Geithner, however, acknowledged Bair may have felt she didn’t have a choice in backing the Wells Fargo-Wachovia deal, saying Wells Fargo’s privately financed $15 billion offer was “certainly more attractive” than Citi’s taxpayer-assisted $2 billion deal.

In her 2012 book, “Bull by the Horns: Fighting to Save Main Street From Wall Street and Wall Street From Itself,” Bair says Geithner and Pandit were angry at her for refusing to object to Wells Fargo’s purchase of Wachovia. “Wells was a much stronger, better-managed bank and could buy Wachovia without help from us,” she wrote.

Geithner’s new book also gives his side of a dispute with Richmond Fed president Jeffrey Lacker, whose bank covers the Carolinas and regulates Charlotte’s big banks.
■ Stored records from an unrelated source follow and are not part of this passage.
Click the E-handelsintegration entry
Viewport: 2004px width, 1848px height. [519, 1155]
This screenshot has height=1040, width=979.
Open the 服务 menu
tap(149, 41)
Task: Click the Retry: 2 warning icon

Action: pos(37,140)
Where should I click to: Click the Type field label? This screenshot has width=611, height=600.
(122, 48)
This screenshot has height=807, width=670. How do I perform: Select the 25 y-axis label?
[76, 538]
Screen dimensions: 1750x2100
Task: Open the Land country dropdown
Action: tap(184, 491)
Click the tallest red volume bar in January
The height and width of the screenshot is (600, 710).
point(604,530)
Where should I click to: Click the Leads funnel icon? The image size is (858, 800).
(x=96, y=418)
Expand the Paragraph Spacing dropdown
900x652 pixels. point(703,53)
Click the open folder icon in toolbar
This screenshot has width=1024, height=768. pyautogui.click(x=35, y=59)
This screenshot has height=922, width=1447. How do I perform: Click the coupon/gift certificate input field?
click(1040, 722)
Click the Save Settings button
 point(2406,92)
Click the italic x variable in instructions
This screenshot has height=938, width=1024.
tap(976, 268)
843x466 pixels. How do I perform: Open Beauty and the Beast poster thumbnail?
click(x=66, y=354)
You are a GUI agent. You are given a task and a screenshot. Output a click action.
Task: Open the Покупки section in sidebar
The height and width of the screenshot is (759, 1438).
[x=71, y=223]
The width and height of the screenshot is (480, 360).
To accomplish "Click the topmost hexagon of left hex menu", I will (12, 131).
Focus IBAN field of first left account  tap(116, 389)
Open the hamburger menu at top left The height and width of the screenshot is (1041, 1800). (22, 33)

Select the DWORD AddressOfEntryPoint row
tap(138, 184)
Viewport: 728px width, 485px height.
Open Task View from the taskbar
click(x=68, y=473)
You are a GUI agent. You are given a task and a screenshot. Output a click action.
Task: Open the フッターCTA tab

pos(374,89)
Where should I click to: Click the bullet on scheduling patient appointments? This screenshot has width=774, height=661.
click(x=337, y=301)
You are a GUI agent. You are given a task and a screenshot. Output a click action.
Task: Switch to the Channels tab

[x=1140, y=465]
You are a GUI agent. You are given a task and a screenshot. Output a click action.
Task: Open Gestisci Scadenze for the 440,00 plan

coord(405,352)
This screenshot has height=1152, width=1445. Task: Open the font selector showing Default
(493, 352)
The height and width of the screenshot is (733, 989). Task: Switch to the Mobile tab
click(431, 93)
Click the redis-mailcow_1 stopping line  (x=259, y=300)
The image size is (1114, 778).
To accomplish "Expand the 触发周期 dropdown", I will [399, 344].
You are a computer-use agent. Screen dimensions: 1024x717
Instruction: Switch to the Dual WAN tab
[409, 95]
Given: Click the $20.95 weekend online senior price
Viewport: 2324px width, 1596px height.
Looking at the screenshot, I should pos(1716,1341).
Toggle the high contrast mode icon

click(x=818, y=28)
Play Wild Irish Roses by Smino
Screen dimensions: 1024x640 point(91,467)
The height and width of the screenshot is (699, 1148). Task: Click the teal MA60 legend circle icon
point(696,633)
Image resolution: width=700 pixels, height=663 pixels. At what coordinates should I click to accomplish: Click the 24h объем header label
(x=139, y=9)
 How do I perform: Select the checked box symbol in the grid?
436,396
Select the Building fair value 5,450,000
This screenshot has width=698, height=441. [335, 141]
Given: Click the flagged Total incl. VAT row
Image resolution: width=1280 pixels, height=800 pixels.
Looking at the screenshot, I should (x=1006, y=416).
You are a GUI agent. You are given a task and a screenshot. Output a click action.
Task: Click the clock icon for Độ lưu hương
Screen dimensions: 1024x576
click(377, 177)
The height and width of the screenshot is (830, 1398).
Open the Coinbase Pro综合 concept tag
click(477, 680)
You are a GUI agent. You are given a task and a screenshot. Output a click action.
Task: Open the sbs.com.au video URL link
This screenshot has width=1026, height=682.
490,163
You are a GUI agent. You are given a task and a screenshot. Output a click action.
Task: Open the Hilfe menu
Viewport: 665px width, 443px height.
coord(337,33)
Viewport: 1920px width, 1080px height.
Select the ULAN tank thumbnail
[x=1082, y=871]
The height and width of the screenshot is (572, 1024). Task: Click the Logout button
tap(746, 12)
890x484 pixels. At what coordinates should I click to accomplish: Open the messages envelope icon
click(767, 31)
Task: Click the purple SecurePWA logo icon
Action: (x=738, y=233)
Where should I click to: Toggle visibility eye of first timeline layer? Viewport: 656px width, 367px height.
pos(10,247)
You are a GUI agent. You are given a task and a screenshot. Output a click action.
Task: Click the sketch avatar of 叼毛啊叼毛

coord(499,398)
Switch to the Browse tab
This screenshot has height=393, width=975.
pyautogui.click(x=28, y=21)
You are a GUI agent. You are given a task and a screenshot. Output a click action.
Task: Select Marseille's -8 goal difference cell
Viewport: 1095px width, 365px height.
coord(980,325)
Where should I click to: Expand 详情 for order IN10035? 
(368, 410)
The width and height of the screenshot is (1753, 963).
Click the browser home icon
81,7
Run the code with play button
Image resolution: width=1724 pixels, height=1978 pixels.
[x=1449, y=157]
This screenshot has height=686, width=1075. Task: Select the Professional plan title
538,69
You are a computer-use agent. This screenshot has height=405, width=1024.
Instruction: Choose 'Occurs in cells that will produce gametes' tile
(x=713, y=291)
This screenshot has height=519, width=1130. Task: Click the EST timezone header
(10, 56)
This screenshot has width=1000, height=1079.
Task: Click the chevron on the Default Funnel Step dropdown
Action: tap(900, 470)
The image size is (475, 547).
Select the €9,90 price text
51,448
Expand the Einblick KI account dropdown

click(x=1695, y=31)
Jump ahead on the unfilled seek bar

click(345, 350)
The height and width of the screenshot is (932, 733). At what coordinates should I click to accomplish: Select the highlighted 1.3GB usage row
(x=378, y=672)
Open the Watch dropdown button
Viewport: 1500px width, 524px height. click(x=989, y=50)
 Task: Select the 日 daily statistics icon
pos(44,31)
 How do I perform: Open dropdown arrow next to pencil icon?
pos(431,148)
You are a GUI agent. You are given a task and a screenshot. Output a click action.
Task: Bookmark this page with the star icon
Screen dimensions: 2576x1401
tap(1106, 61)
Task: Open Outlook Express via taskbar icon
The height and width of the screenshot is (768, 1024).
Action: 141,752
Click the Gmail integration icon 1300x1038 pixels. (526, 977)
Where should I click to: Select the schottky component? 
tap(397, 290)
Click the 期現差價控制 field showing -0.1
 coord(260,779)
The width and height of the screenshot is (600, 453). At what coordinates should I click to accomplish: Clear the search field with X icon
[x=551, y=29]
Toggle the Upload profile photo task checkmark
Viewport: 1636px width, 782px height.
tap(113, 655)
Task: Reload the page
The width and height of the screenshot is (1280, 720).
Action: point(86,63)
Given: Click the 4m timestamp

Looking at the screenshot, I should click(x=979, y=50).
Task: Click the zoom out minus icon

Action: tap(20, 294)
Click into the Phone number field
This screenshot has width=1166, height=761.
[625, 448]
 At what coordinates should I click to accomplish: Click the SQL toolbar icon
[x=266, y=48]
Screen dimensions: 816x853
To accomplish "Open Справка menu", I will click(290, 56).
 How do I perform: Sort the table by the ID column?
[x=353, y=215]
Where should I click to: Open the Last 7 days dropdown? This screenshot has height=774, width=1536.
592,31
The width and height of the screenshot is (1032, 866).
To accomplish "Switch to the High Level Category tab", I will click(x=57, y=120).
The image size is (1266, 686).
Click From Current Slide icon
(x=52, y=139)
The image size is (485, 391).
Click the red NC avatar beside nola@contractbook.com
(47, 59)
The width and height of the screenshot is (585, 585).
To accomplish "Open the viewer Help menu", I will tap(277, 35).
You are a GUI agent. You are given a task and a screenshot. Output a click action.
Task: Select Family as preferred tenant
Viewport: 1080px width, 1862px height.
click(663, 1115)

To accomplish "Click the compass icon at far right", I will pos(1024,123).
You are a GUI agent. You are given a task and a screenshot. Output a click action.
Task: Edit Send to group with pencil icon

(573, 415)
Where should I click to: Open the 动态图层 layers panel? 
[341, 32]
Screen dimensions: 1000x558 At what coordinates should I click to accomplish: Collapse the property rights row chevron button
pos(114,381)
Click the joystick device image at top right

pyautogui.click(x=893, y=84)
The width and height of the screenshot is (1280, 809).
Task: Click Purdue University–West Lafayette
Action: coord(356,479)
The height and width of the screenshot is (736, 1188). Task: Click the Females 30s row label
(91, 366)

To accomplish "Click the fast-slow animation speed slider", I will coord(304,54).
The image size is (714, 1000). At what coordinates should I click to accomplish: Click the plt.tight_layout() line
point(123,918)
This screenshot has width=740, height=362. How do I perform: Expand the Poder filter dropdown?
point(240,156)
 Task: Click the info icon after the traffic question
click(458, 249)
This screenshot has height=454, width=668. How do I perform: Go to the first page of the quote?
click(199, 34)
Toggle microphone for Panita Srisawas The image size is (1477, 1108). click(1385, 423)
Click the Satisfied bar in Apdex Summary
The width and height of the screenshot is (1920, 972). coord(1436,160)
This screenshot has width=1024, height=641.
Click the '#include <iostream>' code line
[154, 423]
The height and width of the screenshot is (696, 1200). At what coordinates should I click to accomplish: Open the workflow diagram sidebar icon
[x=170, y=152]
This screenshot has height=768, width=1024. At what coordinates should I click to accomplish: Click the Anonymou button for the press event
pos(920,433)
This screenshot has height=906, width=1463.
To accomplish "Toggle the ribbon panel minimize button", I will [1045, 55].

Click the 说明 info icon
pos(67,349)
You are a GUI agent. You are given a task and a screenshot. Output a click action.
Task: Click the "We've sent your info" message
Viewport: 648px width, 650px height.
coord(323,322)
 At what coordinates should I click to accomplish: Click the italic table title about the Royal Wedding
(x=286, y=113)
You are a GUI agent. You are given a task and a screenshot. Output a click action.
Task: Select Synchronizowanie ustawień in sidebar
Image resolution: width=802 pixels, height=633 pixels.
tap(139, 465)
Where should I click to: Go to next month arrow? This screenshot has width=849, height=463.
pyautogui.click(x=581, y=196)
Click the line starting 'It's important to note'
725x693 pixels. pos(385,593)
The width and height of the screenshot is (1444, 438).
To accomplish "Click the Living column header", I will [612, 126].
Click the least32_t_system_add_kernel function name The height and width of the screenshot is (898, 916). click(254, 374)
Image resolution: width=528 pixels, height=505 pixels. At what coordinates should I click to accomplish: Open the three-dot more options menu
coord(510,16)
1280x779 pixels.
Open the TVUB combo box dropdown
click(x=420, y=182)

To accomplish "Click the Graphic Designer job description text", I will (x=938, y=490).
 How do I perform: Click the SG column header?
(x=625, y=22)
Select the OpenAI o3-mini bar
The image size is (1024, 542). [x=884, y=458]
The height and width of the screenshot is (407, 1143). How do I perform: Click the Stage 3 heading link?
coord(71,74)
At a meeting of Fed leaders in August 2007, Lacker questioned whether Geithner had improperly disclosed a plan to cut the so-called discount lending rate the Fed offers banks as an option of last resort. At the meeting, Lacker said Bank of America’s CEO had told him he had appreciated what Geithner was “arranging by way of changes in the discount facility,” according to minutes released in January 2013.

Lacker issued a statement after the minutes came out in January 2013 that said it was his understanding that Geithner had discussed a reduction in the discount rate with a few large banks in connection with a program to support the asset-backed commercial paper market.

In his book, Geithner says he did not leak any plans, but had talked to bankers about how the market would receive any efforts to use the discount window to ease the financial crisis. Geithner said he would never disclose any action in advance, but that Lacker “was understandably irked” that he had heard first word about a possible plan from a bank CEO in his district.

Geithner contrasts his aggressive efforts to stabilize the financial system with Lacker’s resistance to bank bailouts and his focus on containing inflation, one of the Fed’s central mandates.

“I found the more hawkish obsessions with moral hazard and inflation during a credit crunch bizarre and frustrating,” Geithner writes. “Recession seemed a more plausible threat than inflation.”

A spokesman for Lacker says he has not read the book and has no comment.